Provided data:
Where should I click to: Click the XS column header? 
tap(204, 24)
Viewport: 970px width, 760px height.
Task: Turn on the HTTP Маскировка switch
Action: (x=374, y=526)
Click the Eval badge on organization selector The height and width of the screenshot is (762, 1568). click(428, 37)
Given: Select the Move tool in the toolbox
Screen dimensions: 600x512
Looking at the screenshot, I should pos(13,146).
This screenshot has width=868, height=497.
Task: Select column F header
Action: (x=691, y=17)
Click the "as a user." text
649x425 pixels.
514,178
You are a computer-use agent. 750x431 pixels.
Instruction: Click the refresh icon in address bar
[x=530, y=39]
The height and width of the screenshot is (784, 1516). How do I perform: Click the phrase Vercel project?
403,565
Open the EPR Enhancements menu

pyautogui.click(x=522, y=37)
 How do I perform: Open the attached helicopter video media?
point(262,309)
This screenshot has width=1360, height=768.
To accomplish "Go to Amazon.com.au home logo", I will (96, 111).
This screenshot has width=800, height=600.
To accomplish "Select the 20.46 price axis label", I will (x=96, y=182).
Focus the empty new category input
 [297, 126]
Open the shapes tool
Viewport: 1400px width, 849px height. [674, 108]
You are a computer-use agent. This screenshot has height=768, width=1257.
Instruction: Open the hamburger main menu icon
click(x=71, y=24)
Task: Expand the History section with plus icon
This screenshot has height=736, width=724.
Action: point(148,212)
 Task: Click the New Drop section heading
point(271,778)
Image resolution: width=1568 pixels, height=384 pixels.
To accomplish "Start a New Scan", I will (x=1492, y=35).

Problem: Can you turn the lines from the one containing "Open the shapes tool" through the one containing "Action: point(148,212)" into a Markdown table with the columns Row and Line, one numbered row per line and no blank lines?

Worked answer:
| Row | Line |
|---|---|
| 1 | Open the shapes tool |
| 2 | Viewport: 1400px width, 849px height. [674, 108] |
| 3 | You are a computer-use agent. This screenshot has height=768, width=1257. |
| 4 | Instruction: Open the hamburger main menu icon |
| 5 | click(x=71, y=24) |
| 6 | Task: Expand the History section with plus icon |
| 7 | This screenshot has height=736, width=724. |
| 8 | Action: point(148,212) |